February spending gain of 0.1% sluggish
The February US personal spending came in at a tepid +0.1% increase. This came after December and January declines of -0.2%. Incomes are rising though with gains of 0.3%, 0.4% and 0.4% over the last 3 months. If the money is not making it to High/Main Street, but into the piggy banks, it is not the makings of a strong sustainable recovery. The initial impact was a small correction in the EURUSD but the price has since wandered back lower and trades near the low for the day.
From a technical perspective, the EURUSD has been moving lower in trading today - albeit at a measured pace. In the move, the price has dipped below the 200 hour MA ( green line in the chart above) at 1.0845. The small rally after the 8:30 AM ET data did push the price back above this moving average line. However, the break has since been reversed.
On the downside, there is support against trend line support at the 1.0815 level. This level is currently being tested.
Should the momentum lower continue, the next targets become:
- 1.0800. This is the low from Friday
- 1.70804. This represents the 61.8% retracement of the move up from the March 19 low
- 1.0759-68 (yellow are in the hourly chart above). The 1.0768 is the low from March 23. The 1.0759 represents the low price going back to September 2003 (see monthly chart below). This was a swing low before the price started another leg to the upside.
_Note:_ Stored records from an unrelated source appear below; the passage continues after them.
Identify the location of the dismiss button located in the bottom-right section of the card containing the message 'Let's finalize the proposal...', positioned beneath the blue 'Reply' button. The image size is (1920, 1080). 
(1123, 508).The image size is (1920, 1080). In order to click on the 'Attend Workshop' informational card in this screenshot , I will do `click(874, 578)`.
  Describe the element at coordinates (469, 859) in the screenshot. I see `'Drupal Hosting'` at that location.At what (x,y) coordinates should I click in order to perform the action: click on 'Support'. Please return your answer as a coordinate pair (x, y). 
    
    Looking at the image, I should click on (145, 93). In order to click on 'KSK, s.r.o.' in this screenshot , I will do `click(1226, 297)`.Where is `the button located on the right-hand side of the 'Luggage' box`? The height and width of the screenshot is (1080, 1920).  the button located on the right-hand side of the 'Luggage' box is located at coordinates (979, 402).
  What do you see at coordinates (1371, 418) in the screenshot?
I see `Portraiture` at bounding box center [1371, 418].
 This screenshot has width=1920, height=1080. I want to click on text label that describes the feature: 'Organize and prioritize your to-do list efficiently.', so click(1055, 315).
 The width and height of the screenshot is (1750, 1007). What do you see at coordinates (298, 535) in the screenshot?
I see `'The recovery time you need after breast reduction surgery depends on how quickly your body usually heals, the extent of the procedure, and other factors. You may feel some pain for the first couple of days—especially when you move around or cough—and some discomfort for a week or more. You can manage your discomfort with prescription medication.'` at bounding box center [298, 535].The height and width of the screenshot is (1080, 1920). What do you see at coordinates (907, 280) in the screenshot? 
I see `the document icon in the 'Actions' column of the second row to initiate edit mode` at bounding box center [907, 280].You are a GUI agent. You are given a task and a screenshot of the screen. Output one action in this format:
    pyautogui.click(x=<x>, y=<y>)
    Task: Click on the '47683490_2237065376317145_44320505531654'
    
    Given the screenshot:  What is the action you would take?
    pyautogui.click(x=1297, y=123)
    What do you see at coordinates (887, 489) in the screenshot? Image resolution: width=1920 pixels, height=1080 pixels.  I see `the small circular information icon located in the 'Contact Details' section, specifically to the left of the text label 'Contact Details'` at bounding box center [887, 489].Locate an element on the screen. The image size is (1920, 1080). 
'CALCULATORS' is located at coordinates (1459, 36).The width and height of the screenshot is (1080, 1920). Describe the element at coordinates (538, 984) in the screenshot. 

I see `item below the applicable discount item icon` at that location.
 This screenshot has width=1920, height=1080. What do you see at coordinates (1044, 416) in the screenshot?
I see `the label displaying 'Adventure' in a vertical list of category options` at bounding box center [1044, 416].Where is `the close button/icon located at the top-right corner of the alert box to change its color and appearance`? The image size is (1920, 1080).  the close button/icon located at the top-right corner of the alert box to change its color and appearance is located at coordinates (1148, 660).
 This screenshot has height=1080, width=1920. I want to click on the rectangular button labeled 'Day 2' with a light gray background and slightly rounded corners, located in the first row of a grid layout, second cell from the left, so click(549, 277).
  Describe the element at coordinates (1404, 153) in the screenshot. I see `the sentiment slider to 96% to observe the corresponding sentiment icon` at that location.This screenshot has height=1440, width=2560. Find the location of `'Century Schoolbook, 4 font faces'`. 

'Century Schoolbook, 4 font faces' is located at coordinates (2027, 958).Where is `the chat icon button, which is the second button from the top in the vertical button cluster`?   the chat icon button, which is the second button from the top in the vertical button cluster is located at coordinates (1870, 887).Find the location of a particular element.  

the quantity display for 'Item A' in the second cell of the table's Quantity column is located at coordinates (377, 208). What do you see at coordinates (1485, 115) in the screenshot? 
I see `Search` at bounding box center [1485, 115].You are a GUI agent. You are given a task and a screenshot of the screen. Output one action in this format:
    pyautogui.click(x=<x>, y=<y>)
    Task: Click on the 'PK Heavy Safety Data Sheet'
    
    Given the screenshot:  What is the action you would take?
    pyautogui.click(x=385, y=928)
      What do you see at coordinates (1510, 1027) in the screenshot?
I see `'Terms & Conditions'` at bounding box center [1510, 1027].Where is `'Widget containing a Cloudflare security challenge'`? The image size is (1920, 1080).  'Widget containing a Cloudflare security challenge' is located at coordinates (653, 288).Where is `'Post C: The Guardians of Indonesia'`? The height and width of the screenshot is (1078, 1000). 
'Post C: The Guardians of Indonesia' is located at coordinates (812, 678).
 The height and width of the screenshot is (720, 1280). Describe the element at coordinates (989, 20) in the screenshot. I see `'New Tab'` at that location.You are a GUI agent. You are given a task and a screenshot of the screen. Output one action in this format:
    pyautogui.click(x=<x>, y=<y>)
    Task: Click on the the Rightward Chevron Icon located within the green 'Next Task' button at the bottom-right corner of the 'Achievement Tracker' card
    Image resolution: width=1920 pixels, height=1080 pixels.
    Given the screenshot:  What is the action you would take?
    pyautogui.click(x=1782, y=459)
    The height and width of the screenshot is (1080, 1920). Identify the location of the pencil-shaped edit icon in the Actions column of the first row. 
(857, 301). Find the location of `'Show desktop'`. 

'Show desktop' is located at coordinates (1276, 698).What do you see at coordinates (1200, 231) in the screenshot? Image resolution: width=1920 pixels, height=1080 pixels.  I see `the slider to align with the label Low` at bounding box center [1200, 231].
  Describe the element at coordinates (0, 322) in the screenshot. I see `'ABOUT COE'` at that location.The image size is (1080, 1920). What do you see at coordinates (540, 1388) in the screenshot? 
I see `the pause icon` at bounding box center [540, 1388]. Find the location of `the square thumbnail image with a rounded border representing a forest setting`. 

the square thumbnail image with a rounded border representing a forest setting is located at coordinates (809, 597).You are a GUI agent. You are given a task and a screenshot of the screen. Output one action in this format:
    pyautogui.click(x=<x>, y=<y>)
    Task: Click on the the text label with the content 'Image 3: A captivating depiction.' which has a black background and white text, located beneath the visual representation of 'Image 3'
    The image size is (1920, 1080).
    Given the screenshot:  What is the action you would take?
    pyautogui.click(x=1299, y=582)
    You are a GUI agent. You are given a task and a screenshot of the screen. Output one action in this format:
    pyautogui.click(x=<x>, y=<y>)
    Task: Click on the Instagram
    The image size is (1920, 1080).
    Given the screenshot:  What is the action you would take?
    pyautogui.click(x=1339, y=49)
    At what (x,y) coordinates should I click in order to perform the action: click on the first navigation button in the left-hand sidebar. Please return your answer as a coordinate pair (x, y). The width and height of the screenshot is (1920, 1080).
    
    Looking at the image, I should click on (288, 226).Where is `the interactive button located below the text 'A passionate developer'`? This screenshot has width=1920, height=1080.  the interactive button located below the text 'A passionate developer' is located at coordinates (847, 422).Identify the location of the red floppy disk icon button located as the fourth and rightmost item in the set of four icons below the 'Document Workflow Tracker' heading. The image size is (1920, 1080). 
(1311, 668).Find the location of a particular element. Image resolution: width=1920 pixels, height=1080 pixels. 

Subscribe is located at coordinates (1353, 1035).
Looking at the 5 minute chart for the pair (see chart below), the activity over the last few hours has been up-and-down choppy. However, note how the 100 bar MA (blue line in the chart below) has held resistance on the last 3 tests. The bears are remaining in control from an intraday perspective if the price can stay below this line (also watch the topside trend line).
Activity is remaining choppy, so be aware.
PS. Keep an eye on the EURJPY. It is near the 130.00 level. A move above that level may have an impact on the EURUSD.